• _AIM OF THE TASK_
Where a line of the following data contains the string "agent", include it in the tally. Report the total alone.

• _GIVEN RECORDS_
====

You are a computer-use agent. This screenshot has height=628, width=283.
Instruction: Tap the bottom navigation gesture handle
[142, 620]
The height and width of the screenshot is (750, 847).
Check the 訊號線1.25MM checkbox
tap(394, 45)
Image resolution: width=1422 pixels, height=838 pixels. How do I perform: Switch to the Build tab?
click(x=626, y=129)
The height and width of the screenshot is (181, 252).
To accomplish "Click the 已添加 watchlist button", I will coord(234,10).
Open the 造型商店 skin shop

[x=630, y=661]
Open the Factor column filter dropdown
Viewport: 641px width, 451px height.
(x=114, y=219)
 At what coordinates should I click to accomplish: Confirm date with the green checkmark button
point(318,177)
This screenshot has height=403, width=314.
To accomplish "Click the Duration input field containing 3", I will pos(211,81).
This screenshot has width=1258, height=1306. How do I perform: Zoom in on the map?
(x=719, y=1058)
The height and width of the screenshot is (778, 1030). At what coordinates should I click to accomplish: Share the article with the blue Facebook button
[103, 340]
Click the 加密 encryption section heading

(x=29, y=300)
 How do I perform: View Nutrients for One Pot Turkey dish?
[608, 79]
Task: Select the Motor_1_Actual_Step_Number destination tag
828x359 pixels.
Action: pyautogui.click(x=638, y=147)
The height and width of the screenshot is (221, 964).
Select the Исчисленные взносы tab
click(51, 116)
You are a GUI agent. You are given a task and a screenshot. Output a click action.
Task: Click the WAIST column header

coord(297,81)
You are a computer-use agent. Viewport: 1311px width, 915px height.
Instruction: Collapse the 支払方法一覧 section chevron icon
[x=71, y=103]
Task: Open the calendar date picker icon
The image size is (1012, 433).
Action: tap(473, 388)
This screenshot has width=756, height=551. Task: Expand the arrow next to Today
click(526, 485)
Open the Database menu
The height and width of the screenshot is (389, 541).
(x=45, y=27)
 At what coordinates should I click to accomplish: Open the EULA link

====

• _WRITTEN SOLUTION_
3